[Word and element location data]
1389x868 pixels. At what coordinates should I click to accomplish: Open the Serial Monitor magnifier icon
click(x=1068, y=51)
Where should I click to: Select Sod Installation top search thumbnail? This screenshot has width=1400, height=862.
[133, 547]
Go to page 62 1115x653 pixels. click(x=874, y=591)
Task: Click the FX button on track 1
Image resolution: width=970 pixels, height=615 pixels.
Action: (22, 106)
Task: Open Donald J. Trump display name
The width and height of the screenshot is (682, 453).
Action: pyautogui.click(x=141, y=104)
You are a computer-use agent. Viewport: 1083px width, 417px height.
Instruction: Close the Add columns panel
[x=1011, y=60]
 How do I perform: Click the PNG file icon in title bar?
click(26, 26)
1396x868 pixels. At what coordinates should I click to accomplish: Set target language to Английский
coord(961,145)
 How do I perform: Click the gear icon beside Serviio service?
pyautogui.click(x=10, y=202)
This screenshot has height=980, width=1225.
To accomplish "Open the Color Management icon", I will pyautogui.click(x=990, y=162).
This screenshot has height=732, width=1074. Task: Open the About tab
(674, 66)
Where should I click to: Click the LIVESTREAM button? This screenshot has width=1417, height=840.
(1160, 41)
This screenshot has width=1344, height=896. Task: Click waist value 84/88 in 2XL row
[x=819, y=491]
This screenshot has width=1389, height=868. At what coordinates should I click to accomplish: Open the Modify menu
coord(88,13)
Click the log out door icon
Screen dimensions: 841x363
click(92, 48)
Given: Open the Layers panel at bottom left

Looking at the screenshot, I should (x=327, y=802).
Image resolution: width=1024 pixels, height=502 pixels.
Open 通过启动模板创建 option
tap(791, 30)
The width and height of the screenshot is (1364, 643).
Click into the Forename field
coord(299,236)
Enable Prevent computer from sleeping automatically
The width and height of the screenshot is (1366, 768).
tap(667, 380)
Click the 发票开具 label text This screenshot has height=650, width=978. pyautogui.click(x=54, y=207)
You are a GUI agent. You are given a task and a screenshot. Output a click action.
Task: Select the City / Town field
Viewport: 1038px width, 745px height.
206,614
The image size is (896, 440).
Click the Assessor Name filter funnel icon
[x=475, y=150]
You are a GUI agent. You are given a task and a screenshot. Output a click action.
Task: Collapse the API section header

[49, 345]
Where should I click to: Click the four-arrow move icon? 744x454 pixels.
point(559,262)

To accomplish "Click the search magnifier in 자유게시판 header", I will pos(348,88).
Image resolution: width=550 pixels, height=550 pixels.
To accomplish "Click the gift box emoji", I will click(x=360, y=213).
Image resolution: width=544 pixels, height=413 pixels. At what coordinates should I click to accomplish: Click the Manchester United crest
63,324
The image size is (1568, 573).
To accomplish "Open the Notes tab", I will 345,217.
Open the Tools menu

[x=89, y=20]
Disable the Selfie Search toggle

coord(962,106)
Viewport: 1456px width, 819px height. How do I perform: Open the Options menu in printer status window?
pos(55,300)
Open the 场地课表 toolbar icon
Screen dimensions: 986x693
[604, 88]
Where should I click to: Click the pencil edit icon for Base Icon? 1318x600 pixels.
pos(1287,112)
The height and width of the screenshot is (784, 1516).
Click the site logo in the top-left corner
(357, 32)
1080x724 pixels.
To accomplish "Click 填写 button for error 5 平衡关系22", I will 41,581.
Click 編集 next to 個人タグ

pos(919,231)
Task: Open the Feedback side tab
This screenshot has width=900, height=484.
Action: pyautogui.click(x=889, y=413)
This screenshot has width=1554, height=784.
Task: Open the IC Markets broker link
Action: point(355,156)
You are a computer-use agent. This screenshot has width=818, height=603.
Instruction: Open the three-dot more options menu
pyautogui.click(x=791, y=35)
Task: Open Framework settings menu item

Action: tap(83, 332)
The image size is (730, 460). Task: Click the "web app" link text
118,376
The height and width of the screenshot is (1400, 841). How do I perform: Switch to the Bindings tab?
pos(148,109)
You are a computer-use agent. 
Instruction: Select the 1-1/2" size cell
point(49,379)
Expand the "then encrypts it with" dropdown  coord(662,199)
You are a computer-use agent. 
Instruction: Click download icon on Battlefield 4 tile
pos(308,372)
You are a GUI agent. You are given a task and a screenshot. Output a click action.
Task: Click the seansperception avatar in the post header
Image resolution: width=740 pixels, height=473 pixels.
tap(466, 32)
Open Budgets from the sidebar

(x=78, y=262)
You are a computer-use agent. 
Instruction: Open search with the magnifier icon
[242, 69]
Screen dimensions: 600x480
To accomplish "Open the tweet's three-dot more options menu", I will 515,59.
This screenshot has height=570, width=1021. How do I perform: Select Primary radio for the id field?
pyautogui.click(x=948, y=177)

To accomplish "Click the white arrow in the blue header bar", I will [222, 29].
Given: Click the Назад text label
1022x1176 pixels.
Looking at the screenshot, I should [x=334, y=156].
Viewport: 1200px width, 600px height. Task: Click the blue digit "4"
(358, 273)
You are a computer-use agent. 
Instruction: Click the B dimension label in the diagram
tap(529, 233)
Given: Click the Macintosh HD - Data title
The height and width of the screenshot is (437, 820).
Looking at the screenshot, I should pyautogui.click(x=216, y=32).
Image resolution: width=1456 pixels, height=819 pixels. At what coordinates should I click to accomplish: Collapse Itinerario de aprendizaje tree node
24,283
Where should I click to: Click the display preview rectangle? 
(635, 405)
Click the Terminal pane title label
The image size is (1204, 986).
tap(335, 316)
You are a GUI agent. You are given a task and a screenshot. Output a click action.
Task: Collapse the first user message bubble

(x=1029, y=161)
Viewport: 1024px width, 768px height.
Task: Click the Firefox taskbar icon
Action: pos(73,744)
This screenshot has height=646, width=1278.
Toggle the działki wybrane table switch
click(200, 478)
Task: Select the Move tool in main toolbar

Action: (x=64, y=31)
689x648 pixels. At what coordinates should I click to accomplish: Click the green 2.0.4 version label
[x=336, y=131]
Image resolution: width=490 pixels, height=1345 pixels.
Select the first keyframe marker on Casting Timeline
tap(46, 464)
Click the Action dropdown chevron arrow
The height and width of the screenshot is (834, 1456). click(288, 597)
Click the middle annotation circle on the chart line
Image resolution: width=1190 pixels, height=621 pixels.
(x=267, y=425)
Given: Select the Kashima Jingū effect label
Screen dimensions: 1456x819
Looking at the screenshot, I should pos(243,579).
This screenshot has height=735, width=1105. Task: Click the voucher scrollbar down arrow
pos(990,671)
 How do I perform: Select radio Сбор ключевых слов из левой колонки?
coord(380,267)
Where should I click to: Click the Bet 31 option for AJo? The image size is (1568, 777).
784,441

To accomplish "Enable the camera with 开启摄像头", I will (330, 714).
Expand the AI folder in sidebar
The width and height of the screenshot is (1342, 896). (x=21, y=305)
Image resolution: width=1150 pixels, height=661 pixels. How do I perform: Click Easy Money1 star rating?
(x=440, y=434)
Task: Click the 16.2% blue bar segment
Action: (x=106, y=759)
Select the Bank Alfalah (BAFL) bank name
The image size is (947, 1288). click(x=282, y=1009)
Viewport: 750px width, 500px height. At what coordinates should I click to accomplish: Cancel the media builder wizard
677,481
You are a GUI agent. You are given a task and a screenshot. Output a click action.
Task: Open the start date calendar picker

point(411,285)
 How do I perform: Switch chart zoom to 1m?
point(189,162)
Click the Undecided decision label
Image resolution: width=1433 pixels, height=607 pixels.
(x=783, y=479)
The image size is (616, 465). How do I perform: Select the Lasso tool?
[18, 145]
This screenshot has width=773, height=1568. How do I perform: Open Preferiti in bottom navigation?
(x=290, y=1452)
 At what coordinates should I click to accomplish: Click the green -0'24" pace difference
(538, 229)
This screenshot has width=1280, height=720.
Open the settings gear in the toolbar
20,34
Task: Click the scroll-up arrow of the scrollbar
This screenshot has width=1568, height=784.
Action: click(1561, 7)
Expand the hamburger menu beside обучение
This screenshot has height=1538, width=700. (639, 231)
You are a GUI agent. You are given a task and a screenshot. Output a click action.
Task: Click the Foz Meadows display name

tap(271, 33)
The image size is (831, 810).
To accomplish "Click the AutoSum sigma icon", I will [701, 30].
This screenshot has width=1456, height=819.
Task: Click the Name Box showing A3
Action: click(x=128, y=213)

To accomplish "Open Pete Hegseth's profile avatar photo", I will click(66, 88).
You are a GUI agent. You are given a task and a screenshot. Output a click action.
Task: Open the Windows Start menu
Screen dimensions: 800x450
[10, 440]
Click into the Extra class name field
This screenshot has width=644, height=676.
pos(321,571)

TASK BRIEF. Please repeat the part of the rows that opens with the line containing "I will pos(348,88)." and closes with the line containing "I will 41,581.", both lines included.

RESPONSE TO THIS EXERCISE.
To accomplish "Click the search magnifier in 자유게시판 header", I will pos(348,88).
Image resolution: width=550 pixels, height=550 pixels.
To accomplish "Click the gift box emoji", I will click(x=360, y=213).
Image resolution: width=544 pixels, height=413 pixels. At what coordinates should I click to accomplish: Click the Manchester United crest
63,324
The image size is (1568, 573).
To accomplish "Open the Notes tab", I will 345,217.
Open the Tools menu

[x=89, y=20]
Disable the Selfie Search toggle

coord(962,106)
Viewport: 1456px width, 819px height. How do I perform: Open the Options menu in printer status window?
pos(55,300)
Open the 场地课表 toolbar icon
Screen dimensions: 986x693
[604, 88]
Where should I click to: Click the pencil edit icon for Base Icon? 1318x600 pixels.
pos(1287,112)
The height and width of the screenshot is (784, 1516).
Click the site logo in the top-left corner
(357, 32)
1080x724 pixels.
To accomplish "Click 填写 button for error 5 平衡关系22", I will 41,581.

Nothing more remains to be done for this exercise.